List:Maria Storage Engine« Previous MessageNext Message »
From:Guilhem Bichot Date:December 5 2008 10:22pm
Subject:bzr commit into MySQL/Maria:mysql-maria branch (guilhem:2717) Bug#41159
View as plain text  
#At bzr+ssh://bk-internal.mysql.com/bzrroot/server/mysql-maria/ based on revid:guilhem@stripped

 2717 Guilhem Bichot	2008-12-05
      Fix for BUG#41159 "Maria: deadlock between checkpoint and maria_write() when extending data file".
      No testcase (concurrency, tested by pushbuild2).
modified:
  storage/maria/ma_bitmap.c
  storage/maria/ma_blockrec.c
  storage/maria/ma_checkpoint.c
  storage/maria/ma_close.c
  storage/maria/ma_open.c
  storage/maria/maria_def.h

per-file messages:
  storage/maria/ma_bitmap.c
    guard against concurrent flush of bitmap by checkpoint: we must have close_lock here
  storage/maria/ma_blockrec.c
    comment fixed for new behaviour
  storage/maria/ma_checkpoint.c
    The checkpoint section which looks at the share's content (bitmap, state) needs to be protected from the possible
    my_free-ing done by a concurrent maria_close(); intern_lock is not enough as
    both maria_close() and checkpoint have to release it in the middle, to avoid deadlocks.
    So the protection is done with close_lock. in_checkpoint is now protected by close_lock
    in places where it was protected by intern_lock.
  storage/maria/ma_close.c
    hold close_lock in maria_close() from start to end, to guard against checkpoint trying to flush
    bitmap while we have my_free'd its structures, for example. intern_lock was not enough as
    both maria_close() and checkpoint have to release it in the middle, to avoid deadlocks.
  storage/maria/ma_open.c
    initialize new mutex
  storage/maria/maria_def.h
    comment.
    new mutex protecting the close of a MARIA_SHARE, from _start_ to _end_ of it.

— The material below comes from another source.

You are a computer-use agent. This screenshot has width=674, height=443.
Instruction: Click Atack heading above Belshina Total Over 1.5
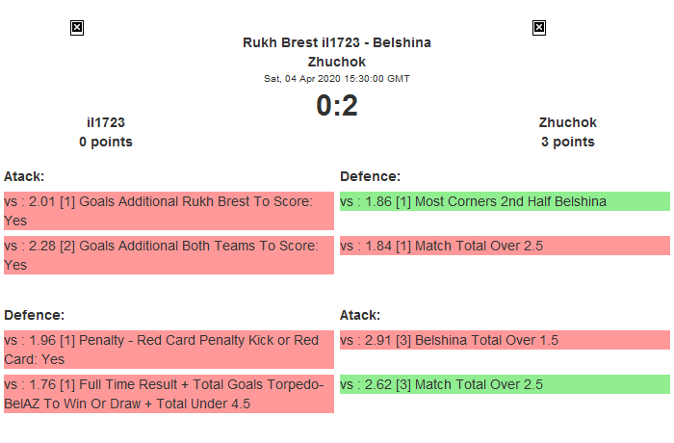[360, 315]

=== modified file 'storage/maria/ma_bitmap.c'
--- a/storage/maria/ma_bitmap.c	2008-10-17 13:37:07 +0000
+++ b/storage/maria/ma_bitmap.c	2008-12-05 22:21:45 +0000
@@ -260,6 +260,7 @@ my_bool _ma_bitmap_init(MARIA_SHARE *sha
 my_bool _ma_bitmap_end(MARIA_SHARE *share)
 {
   my_bool res= _ma_bitmap_flush(share);
+  safe_mutex_assert_owner(&share->close_lock);
   pthread_mutex_destroy(&share->bitmap.bitmap_lock);
   pthread_cond_destroy(&share->bitmap.bitmap_cond);
   delete_dynamic(&share->bitmap.pinned_pages);

=== modified file 'storage/maria/ma_blockrec.c'
--- a/storage/maria/ma_blockrec.c	2008-12-05 21:11:46 +0000
+++ b/storage/maria/ma_blockrec.c	2008-12-05 22:21:45 +0000
@@ -453,7 +453,7 @@ my_bool _ma_once_end_block_record(MARIA_
   {
     /*
       We de-assign the id even though index has not been flushed, this is ok
-      as intern_lock serializes us with a Checkpoint looking at our share.

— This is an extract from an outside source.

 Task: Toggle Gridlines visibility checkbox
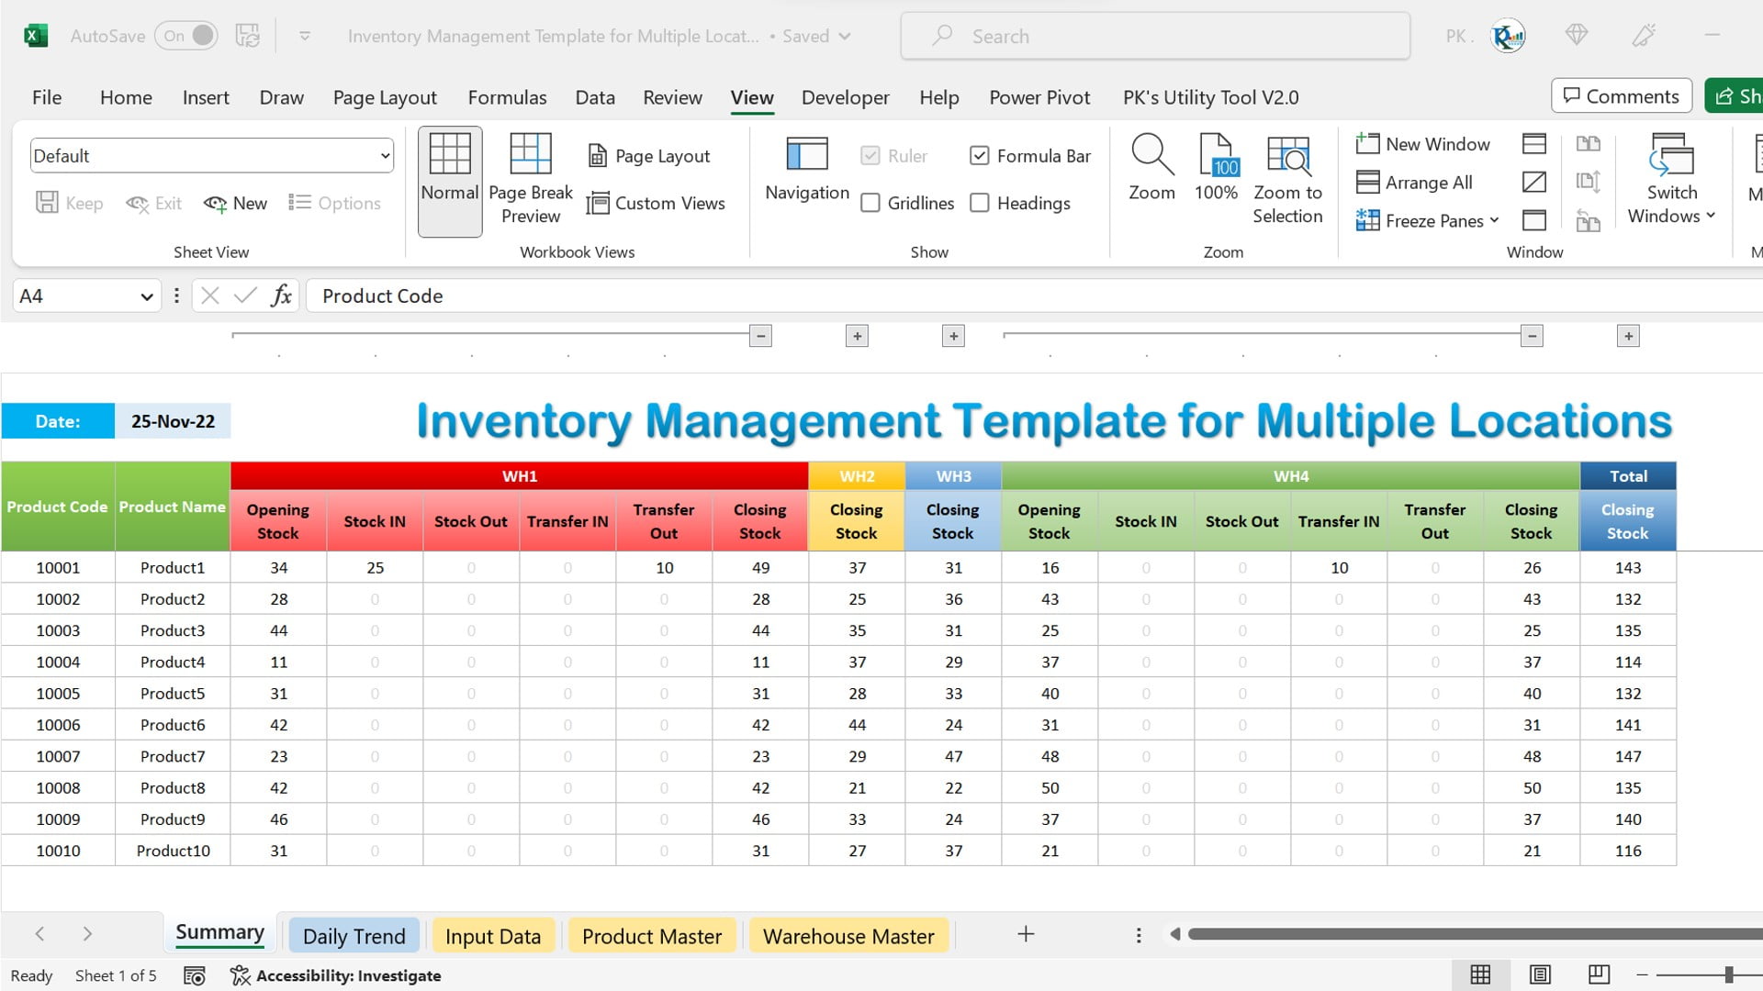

+      as close_lock serializes us with a Checkpoint looking at our share.
     */
     translog_deassign_id_from_share(share);
   }

=== modified file 'storage/maria/ma_checkpoint.c'
--- a/storage/maria/ma_checkpoint.c	2008-08-28 18:52:23 +0000
+++ b/storage/maria/ma_checkpoint.c	2008-12-05 22:21:45 +0000
@@ -784,10 +784,8 @@ static int collect_tables(LEX_STRING *st
         !(share->in_checkpoint & MARIA_CHECKPOINT_SEEN_IN_LOOP))
     {
       /*
-        Why we didn't take intern_lock above: table had in_checkpoint==0 so no
-        thread could set in_checkpoint. And no thread needs to know that we
-        are setting in_checkpoint, because only maria_close() needs it and
-        cannot run now as we hold THR_LOCK_maria.

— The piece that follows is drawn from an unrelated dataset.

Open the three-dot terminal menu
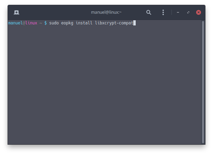 pyautogui.click(x=163, y=12)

+        Apart from us, only maria_close() reads/sets in_checkpoint but cannot
+        run now as we hold THR_LOCK_maria.
       */
       /*
         This table is relevant for checkpoint and not already seen. Mark it,
@@ -887,7 +885,10 @@ static int collect_tables(LEX_STRING *st
     my_bool ignore_share;
     if (!(share->in_checkpoint & MARIA_CHECKPOINT_LOOKS_AT_ME))
     {
-      /* No need for a mutex to read the above, only us can write this flag */
+      /*
+        No need for a mutex to read the above, only us can write *this* bit of
+        the in_checkpoint bitmap
+      */
       continue;
     }
     /**
@@ -956,6 +957,13 @@ static int collect_tables(LEX_STRING *st
 
     /* OS file descriptors are ints which we stored in 4 bytes */
     compile_time_assert(sizeof(int) <= 4);
+    /*
+      Protect against maria_close() (which does some memory freeing in
+      MARIA_SHARE and MARIA_FILE_BITMAP) with close_lock. intern_lock is not
+      sufficient as we, as well as maria_close(), are going to unlock
+      intern_lock in the middle of manipulating the table.
+    */
+    pthread_mutex_lock(&share->close_lock);
     pthread_mutex_lock(&share->intern_lock);
     /*
       Tables in a normal state have their two file descriptors open.
@@ -1045,6 +1053,20 @@ static int collect_tables(LEX_STRING *st
           each checkpoint if the table was once written and then not anymore.
         */
       }
+    }
+    /*
+      _ma_bitmap_flush_all() may wait, so don't keep intern_lock as
+      otherwise this would deadlock with allocate_and_write_block_record()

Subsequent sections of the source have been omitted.